Aber manchmal kann solch ein Sternenhimmel auch große Angst auslösen. Besonders, wenn man erst dreieinhalb Jahre alt ist, im Irak geboren, und sich unvermittelt in einem christlich geprägten Land wie Deutschland befindet. Ein Kulturcrash und dramatischer Identitätsverlust, bei dem wichtige Zugehörigkeiten zu Familie, Religion und Freund*innen, abrupt verloren gehen. Und man sich letztendlich als Kleinkind in einer Pflegefamilie in Viernheim, einem Kindergarten der Maria-Ward-Schwestern katholisch zwangssozialisiert wird oder sich gar in einem Kinderheim wiederfindet.

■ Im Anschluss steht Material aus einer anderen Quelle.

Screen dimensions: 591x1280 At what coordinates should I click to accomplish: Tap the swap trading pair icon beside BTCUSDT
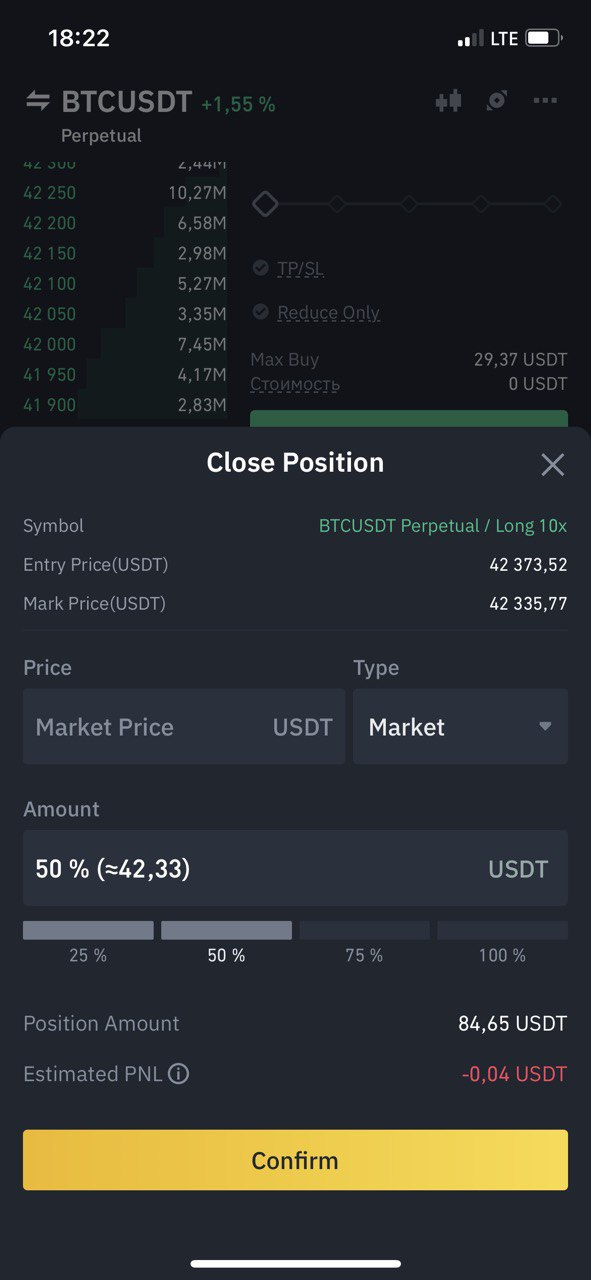(38, 101)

Heute ist Cholud Kassem eine anerkannte Künstlerin, die das Er- und Durchlebte in geheimnisvollen Chiffren malerisch aufarbeitet. Getragen von unterbewussten Impulsen entstehen fremdartige Seelendiagramme, erwachsen aus einem apotropäischen Kosmos, der als „Schutzlinge“, „Superkarmas“ oder „Pfeile“ nach außen drängt. Wie Synonyme der von Hesse beschriebenen Formen, Stufen und Zuständen verschiedener Lebenssituationen, aber auch Erbschaften und Möglichkeiten. „Erst jetzt schließt sich der Kreis!“, formuliert es die Künstlerin … Jahrzehnte später.

Mittlerweile vermag sie ihre Jahre in Viernheim bei strengen Pflegeeltern, den Exerzitien im Kindergarten und den Prügeln in einem Mannheimer Kinderheim, versöhnlicher entgegenzutreten.

Daraus entstand die Idee zu dieser Ausstellung, in der nicht nur ihre beeindruckenden malerischen Arbeiten gezeigt werden, sondern auch mithilfe von persönlichen Fotografien und Videos versucht wird, Bezüge in die anarchisch schmerzliche Identitätssuche der Künstlerin zu knüpfen. Und deshalb ist es auch naheliegend, dass die Ausstellung im Kunstverein Viernheim zu sehen ist.

Die Ausstellung wird kommenden Freitag, 2. September 2022 um 19 Uhr im Kunsthaus Viernheim, Rathausstraße 36, eröffnet. Nach einer Begrüßung durch den Vorsitzenden des Kunstvereins Fritz Stier wird der Kunsthistoriker Dr. Dietmar Schuth in das künstlerische Werk einführen.

Die Ausstellung ist dann bis einschließlich 1. Oktober zu sehen, jeweils freitags und samstags von 15 bis 18 Uhr und an den Samstagen von 10 bis 13 Uhr.